Crimen y Castigo - Fiódor Dostoyewski
Al oír estas palabras, la patrona cerró la puerta y desapareció.
Era tímida y procuraba evitar los diálogos y las explicaciones.
Tenía unos cuarenta años, era gruesa y fuerte, de ojos oscuros,
cejas negras y aspecto agradable. Mostraba esa bondad propia de
las personas gruesas y perezosas y era exageradamente
pudorosa.
-¿Quién es usted?-preguntó Raskolnikof al supuesto cobrador.

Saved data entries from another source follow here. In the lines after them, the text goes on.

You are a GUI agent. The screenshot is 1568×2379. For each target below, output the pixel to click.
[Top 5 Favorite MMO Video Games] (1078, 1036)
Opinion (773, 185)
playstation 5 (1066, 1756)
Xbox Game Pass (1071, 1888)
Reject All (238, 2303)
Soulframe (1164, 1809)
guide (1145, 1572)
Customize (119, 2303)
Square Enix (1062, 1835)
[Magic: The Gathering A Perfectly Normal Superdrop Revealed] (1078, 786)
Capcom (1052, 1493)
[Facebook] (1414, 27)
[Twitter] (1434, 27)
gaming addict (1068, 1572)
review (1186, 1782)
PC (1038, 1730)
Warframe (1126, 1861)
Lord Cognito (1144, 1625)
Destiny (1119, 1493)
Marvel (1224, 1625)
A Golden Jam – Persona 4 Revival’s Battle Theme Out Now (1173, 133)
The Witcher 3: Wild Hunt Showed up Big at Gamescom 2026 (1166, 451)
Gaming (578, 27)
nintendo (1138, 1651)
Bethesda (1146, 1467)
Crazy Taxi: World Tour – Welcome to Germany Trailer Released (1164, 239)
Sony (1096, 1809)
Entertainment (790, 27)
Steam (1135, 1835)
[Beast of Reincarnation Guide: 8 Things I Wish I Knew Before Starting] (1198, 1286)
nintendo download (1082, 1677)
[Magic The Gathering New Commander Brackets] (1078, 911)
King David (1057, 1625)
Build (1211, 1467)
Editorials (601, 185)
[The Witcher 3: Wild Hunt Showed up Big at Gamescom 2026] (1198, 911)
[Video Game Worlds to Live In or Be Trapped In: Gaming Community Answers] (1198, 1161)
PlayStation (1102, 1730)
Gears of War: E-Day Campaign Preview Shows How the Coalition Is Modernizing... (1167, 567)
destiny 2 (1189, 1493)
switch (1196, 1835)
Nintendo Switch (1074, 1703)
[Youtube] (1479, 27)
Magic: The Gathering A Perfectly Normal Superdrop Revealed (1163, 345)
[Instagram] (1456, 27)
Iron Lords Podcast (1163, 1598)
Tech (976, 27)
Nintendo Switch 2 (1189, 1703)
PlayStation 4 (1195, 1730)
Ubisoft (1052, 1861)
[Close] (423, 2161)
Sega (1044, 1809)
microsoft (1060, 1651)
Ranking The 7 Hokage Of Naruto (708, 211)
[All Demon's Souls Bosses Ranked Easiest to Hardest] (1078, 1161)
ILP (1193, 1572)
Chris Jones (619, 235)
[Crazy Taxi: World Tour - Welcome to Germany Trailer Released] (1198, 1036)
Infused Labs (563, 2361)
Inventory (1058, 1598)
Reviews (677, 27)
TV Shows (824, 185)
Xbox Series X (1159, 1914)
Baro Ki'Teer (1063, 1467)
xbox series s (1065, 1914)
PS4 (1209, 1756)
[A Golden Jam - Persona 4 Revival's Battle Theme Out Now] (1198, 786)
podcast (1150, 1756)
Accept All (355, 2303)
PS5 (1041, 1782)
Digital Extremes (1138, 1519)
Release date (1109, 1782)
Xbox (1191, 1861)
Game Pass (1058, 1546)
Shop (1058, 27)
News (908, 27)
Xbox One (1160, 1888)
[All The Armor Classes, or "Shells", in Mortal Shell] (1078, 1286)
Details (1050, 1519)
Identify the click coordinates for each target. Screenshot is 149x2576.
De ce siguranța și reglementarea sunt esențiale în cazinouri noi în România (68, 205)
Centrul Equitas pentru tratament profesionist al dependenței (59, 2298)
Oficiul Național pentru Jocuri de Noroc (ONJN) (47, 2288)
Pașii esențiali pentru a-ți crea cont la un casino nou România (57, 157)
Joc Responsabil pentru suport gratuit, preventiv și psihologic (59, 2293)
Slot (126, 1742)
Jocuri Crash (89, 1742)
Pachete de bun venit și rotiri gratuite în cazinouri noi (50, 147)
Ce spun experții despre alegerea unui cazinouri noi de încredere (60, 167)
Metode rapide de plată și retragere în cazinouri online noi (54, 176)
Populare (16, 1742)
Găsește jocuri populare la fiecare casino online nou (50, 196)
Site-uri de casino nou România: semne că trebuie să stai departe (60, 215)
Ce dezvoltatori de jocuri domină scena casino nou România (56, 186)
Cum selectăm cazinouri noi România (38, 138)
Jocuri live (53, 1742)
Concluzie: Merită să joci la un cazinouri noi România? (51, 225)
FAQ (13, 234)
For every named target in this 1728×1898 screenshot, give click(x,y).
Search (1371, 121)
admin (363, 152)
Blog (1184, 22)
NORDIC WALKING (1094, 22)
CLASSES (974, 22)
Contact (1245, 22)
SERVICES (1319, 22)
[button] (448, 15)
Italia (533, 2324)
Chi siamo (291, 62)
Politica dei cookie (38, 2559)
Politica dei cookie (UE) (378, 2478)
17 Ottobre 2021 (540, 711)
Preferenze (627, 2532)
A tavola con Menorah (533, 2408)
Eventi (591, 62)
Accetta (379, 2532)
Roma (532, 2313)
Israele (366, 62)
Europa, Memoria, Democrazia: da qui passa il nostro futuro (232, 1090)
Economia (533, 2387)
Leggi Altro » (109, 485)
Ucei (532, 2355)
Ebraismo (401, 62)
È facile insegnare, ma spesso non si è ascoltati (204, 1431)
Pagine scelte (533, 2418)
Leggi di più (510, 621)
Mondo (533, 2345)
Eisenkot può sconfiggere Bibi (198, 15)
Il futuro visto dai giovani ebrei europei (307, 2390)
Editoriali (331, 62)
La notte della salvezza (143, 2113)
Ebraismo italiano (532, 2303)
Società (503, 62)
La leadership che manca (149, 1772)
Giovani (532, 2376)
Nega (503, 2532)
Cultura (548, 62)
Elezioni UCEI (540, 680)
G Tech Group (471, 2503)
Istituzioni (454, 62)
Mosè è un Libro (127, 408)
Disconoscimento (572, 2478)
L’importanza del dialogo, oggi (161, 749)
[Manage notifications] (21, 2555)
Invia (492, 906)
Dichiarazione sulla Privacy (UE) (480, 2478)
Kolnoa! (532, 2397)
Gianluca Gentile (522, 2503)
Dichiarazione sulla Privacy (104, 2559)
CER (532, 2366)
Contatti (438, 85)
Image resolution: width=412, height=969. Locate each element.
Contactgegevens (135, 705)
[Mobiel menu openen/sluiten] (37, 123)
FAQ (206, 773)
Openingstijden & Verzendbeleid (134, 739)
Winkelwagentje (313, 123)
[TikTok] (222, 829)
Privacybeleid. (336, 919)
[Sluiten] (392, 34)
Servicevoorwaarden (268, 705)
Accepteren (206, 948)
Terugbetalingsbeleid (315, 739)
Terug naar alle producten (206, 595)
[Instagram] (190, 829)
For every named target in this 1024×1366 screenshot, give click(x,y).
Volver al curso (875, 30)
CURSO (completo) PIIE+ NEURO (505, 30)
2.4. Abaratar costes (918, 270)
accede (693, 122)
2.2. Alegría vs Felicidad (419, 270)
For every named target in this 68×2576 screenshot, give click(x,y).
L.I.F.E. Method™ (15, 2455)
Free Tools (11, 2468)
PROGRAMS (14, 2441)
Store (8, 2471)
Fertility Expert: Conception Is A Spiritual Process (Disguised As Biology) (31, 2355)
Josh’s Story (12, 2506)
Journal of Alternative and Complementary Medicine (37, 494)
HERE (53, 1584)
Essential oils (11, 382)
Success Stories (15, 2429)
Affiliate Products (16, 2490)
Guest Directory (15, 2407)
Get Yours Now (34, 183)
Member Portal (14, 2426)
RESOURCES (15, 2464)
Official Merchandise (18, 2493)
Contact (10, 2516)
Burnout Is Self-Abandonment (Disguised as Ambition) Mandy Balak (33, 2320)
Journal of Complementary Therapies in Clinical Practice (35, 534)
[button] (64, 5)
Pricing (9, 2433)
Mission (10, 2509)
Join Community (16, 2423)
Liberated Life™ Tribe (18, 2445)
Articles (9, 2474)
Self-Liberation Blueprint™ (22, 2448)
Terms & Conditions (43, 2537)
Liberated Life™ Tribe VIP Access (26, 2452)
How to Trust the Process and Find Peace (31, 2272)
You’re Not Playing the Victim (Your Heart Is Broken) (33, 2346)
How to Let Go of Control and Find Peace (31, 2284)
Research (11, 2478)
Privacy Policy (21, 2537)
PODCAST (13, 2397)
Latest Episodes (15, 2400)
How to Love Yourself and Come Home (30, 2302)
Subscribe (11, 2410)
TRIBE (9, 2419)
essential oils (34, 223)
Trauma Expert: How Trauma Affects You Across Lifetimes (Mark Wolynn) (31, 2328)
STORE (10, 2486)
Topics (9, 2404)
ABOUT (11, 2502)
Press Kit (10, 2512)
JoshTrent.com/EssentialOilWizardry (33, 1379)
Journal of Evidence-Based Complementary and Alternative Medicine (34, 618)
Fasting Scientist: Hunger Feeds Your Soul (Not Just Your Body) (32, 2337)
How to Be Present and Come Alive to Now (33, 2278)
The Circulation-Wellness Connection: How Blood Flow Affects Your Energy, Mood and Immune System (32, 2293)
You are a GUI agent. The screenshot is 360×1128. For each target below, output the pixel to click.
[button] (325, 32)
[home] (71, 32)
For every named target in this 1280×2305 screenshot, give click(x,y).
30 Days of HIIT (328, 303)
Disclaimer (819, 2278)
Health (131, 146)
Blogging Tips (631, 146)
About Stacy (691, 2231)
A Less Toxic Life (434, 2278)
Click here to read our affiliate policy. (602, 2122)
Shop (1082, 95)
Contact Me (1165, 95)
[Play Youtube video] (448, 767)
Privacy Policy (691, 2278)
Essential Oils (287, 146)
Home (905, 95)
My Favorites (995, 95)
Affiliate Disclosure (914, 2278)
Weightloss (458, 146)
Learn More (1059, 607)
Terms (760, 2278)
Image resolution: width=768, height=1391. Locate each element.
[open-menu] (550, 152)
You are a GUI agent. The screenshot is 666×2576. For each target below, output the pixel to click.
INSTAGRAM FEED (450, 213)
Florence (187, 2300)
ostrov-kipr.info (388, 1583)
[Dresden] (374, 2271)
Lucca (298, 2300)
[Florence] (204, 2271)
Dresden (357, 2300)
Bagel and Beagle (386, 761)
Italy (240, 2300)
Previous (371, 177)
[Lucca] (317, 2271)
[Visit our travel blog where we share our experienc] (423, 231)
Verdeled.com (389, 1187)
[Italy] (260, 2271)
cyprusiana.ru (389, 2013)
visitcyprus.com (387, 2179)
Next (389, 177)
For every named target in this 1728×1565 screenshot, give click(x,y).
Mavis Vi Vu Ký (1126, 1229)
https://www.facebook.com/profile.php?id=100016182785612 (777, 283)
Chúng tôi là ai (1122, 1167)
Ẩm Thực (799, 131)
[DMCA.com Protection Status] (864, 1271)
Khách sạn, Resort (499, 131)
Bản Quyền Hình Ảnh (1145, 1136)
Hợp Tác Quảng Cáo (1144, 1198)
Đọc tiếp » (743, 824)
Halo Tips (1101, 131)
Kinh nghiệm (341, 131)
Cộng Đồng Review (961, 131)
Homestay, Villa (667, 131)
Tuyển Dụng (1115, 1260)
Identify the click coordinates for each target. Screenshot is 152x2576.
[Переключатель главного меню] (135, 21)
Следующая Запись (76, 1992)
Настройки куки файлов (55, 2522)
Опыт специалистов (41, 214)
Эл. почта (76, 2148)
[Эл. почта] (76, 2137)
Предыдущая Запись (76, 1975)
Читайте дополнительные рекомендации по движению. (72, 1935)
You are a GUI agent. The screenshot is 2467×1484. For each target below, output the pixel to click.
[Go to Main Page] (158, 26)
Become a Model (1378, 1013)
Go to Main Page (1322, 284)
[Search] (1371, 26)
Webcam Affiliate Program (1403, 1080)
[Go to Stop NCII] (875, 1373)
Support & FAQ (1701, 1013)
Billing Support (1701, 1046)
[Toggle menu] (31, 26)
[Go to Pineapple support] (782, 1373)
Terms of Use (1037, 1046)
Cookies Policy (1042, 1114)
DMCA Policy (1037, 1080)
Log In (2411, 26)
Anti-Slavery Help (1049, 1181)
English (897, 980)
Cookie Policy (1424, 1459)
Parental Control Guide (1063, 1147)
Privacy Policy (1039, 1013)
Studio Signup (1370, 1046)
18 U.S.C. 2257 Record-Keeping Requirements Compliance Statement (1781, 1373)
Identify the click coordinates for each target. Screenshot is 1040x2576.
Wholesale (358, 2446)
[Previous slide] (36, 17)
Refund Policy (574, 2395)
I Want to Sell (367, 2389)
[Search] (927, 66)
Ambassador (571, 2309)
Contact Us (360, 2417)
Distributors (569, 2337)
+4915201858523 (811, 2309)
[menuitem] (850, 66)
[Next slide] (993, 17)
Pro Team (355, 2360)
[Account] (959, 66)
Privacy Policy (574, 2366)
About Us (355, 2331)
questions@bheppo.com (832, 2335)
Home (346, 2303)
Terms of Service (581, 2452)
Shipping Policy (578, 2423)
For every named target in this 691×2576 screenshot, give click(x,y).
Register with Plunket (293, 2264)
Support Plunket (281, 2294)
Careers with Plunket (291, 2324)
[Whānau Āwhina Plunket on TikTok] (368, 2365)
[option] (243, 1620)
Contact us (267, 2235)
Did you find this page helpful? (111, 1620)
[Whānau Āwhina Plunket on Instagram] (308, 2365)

Pero en este momento la puerta se abrió y dio paso a
Rasumikhine, que entró en la habitación inclinándose un poco, por
exigencia de su considerable estatura.
-¡Esto es un camarote! -exclamó-. Estoy harto de dar cabezadas
al techo. ¡Y a esto llaman habitación...! ¡Bueno, querido; ya has
recobrado la razón, según me ha dicho Pachenka!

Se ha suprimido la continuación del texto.